恐ろしい日曜日
冒険野郎マクガイヤー
昨日の日曜日は嫁が友人に会うというので娘と二人で留守番だった。
昼飯を食って昼寝した後、ずっと室内にいるのもどうかと思ったので、自転車に乗って駅前にでもいくことにした。勿論娘は自転車の補助席だ。
本屋で雑誌を買うと、娘がアイスを喰いたいというので丸広デパートの地下でアイスを買った。
娘と二人でアイスを喰いながら自転車をこぎこぎ帰った。平日はずっと雨続きだったが、今日は快晴だ。脇を通り過ぎる風が気持ちいい。太陽に照らされた草の匂いが清冽だ。首を伸ばして補助席に座っている娘の手に握らせたアイスに齧りつくと、娘が笑った。
ふと、変な考えが襲ってきた。もしかすると、死ぬ前にこの情景を走馬灯としてみるのではなかろうか。
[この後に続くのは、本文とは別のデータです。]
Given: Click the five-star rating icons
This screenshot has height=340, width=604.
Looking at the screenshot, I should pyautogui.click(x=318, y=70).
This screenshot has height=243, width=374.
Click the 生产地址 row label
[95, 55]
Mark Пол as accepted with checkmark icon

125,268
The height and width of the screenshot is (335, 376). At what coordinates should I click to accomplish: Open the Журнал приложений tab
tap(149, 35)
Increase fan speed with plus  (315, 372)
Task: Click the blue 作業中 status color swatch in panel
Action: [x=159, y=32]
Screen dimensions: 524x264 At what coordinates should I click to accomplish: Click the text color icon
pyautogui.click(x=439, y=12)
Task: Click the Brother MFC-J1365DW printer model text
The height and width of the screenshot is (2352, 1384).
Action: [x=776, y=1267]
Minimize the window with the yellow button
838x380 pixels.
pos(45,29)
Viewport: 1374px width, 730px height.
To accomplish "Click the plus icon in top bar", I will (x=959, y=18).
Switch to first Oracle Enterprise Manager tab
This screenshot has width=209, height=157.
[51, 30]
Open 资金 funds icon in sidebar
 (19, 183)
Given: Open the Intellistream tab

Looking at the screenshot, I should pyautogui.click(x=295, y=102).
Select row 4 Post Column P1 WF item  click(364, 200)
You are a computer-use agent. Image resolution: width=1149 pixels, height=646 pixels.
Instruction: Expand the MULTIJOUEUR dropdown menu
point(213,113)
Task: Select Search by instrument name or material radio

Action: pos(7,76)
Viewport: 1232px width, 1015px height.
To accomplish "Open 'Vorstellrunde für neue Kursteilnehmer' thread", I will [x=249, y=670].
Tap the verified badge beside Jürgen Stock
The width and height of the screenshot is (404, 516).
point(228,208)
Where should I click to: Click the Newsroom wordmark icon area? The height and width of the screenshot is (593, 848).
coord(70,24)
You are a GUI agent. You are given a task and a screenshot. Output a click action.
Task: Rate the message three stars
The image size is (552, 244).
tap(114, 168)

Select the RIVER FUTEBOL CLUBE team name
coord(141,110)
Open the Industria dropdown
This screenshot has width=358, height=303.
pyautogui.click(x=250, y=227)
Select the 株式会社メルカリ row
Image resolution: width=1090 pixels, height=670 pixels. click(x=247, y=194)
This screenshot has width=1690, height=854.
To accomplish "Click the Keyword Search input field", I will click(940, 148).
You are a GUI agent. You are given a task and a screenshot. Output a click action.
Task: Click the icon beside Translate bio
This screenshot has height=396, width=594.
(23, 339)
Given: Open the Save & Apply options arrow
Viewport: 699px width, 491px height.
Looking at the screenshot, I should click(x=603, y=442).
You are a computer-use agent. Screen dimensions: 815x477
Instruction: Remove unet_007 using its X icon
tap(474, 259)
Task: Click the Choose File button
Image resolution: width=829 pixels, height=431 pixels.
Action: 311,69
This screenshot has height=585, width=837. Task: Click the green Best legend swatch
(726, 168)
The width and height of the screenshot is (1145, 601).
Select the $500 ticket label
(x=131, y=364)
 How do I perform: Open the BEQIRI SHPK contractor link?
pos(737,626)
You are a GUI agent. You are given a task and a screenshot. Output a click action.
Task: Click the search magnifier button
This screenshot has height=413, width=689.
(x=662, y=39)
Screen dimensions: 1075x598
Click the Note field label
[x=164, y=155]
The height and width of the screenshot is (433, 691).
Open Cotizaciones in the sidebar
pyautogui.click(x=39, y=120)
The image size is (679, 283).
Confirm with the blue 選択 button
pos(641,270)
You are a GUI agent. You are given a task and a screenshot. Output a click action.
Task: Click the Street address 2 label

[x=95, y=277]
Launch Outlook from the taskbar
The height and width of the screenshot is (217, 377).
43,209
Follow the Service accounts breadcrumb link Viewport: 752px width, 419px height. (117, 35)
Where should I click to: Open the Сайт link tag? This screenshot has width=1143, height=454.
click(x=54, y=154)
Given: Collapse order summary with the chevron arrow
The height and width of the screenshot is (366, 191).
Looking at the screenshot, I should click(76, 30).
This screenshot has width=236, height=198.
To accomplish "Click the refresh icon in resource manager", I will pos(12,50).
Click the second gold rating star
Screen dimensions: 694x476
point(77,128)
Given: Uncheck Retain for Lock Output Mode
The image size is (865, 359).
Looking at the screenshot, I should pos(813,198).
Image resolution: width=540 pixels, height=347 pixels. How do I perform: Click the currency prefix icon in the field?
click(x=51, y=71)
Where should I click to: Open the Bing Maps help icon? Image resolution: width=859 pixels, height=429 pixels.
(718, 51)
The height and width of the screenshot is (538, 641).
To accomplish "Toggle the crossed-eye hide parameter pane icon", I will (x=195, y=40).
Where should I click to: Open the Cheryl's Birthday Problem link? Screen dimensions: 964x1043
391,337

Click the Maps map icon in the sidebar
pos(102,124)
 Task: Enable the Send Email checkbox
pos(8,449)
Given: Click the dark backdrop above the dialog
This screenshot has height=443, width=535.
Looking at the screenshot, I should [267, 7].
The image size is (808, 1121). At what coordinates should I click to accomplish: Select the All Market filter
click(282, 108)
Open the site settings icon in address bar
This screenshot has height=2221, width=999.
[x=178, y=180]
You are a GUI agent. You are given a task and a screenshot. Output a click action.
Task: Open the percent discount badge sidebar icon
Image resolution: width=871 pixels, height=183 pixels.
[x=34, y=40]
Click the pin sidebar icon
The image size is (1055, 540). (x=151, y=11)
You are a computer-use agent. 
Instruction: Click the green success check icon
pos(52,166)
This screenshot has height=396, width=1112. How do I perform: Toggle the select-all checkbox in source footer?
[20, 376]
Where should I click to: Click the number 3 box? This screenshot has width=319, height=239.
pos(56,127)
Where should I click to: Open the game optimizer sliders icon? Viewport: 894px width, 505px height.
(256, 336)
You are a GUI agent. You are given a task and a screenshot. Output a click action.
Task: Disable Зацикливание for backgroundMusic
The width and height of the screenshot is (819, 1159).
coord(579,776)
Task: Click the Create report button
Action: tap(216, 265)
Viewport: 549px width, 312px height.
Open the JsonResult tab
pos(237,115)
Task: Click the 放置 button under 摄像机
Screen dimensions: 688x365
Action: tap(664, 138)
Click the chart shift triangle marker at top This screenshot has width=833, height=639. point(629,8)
「良い思い出」として、頭に浮かぶのではあるまいか。そう考えると、なんだか恐ろしくなってきた。
走馬灯が大仰すぎるとしたら、こういうのはどうだろうか。病院のベッドか自宅の布団かわからないが、病に伏せった自分は今日のこの情景を、若かりし健康な日々の素敵な記憶として思い出すのだ。そして、二度と取り戻せない昔年の思い出に涙するのだ。脇に立つのはすっかり老いさらばえた我が娘だ。嗚呼、恐ろしい。
そして娘の横にいるのは、やはり娘の子供だ。すなわち自分の孫だ。そこまで妄想すると、恐ろしさの底が抜ける。恐ろしさの得体が知れなくなる。